*** Opening of INPUT MATERIAL ***

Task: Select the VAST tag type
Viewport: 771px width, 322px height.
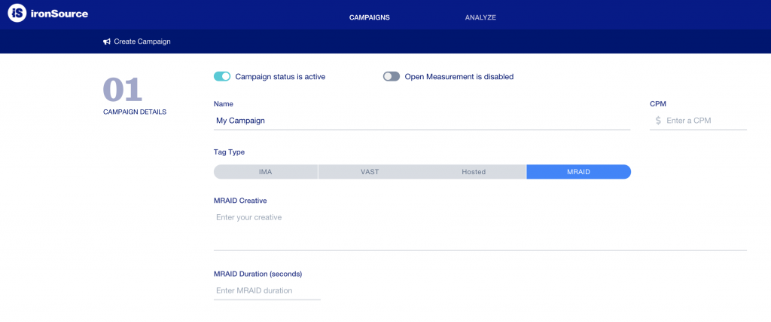Action: tap(370, 172)
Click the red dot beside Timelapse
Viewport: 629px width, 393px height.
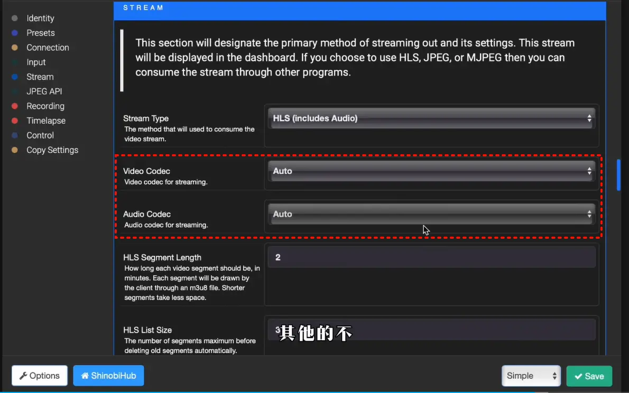point(15,121)

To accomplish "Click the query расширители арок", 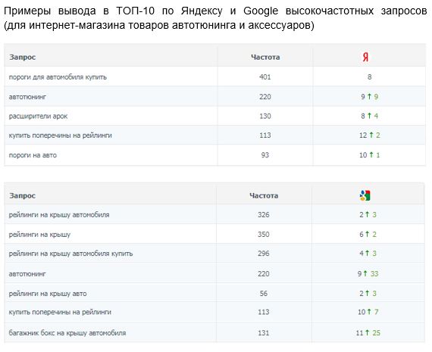I will tap(38, 116).
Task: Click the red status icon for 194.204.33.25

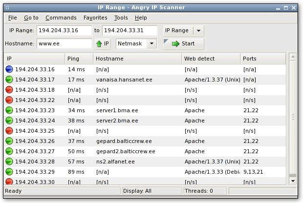Action: point(9,131)
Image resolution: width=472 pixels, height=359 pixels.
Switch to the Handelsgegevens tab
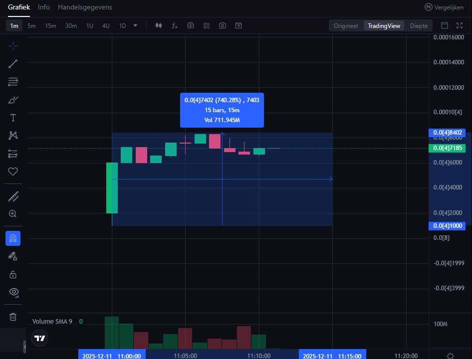tap(85, 7)
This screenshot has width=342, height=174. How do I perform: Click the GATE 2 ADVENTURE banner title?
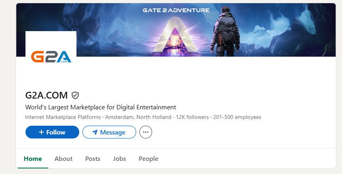pyautogui.click(x=176, y=10)
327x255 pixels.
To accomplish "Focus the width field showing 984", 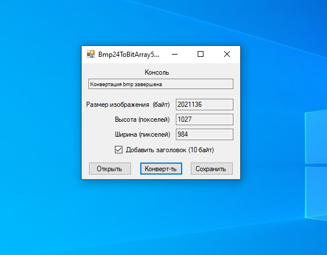I will coord(205,134).
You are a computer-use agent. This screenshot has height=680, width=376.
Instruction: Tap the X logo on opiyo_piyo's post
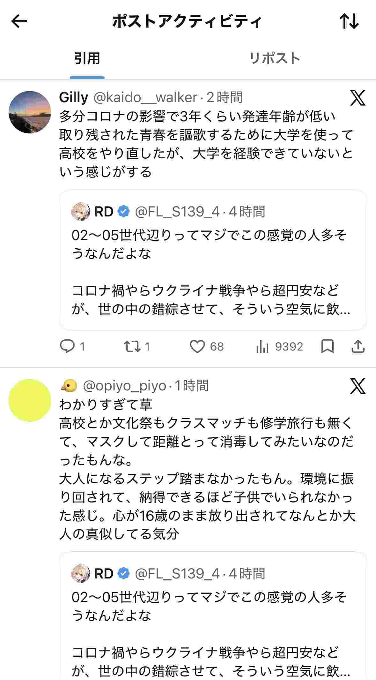(358, 386)
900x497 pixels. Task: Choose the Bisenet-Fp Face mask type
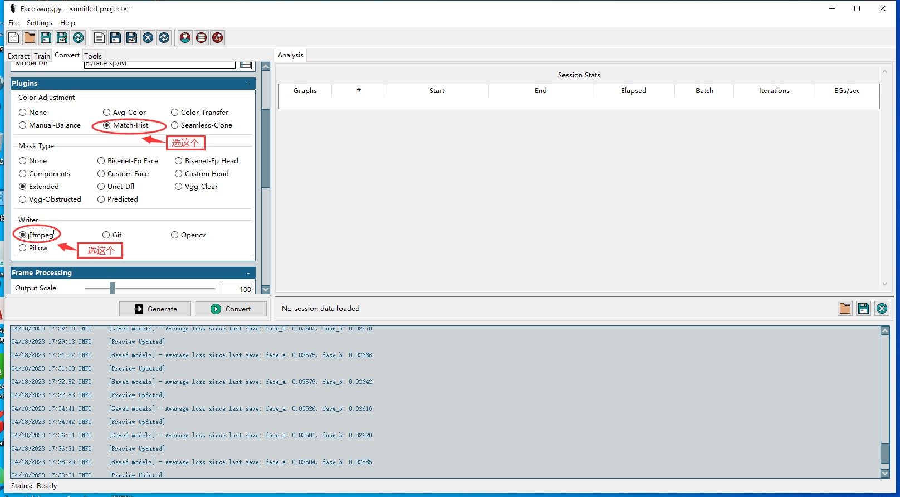[x=101, y=161]
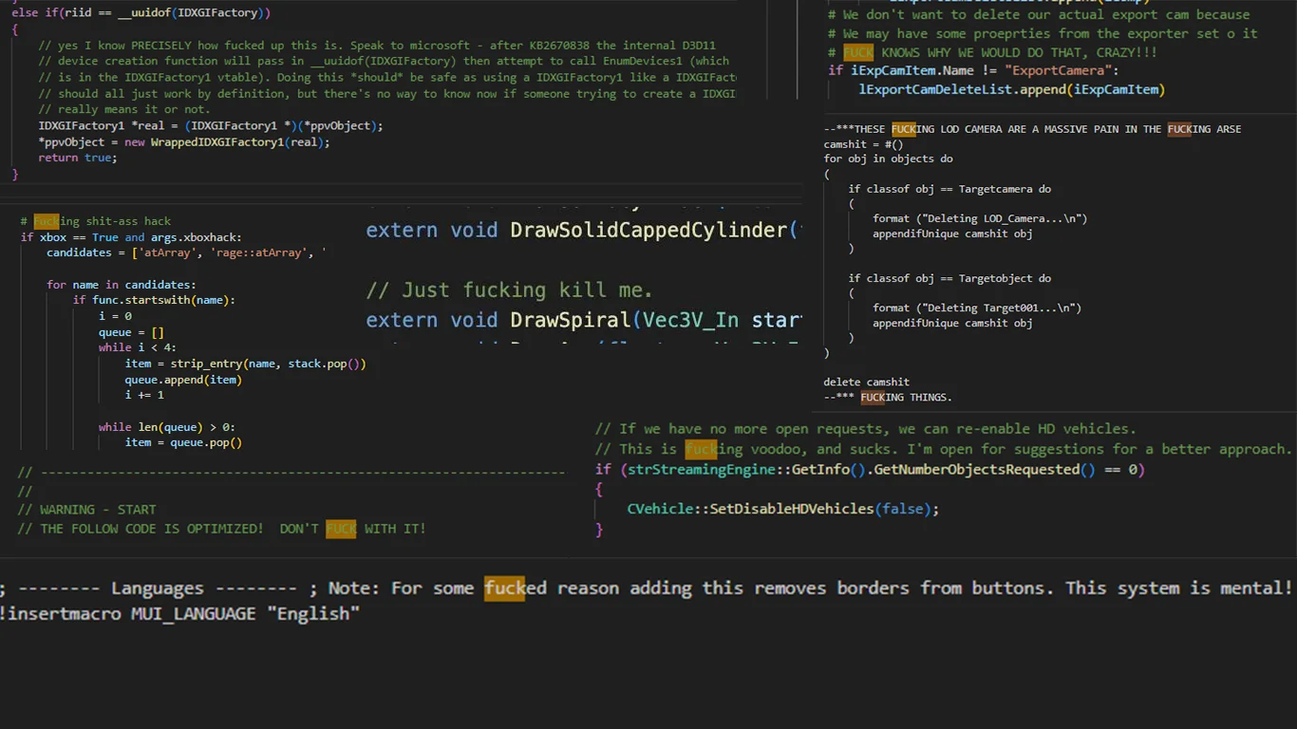Click 'if classof obj == Targetobject do' line
Viewport: 1297px width, 729px height.
949,279
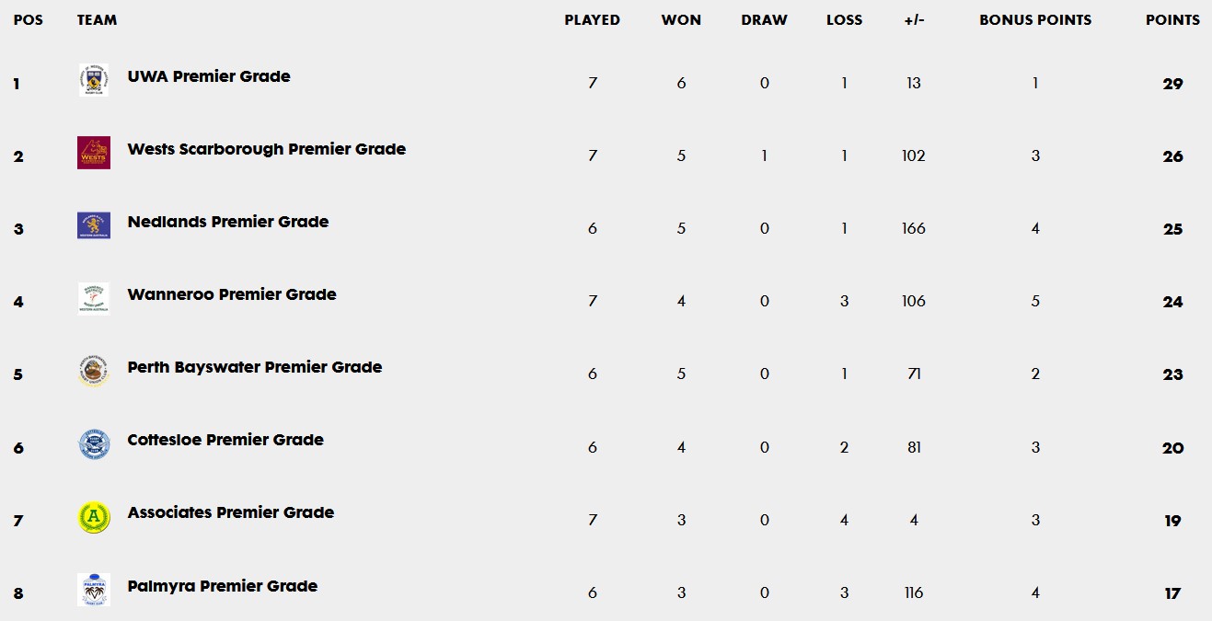View Palmyra Premier Grade team
Image resolution: width=1212 pixels, height=621 pixels.
[223, 586]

*** Close of INPUT MATERIAL ***

- **EXERCISE REQUIREMENTS**
For the entries above, the output must hold exactly the lines from the one with "900x497 pixels. Task: Choose" through the last line, both included, and no pictures.

- **SOLUTION TO THIS EXERCISE**
900x497 pixels. Task: Choose the Bisenet-Fp Face mask type
[x=101, y=161]
Click 'if classof obj == Targetobject do' line
Viewport: 1297px width, 729px height.
949,279
View Palmyra Premier Grade team
Image resolution: width=1212 pixels, height=621 pixels.
[223, 586]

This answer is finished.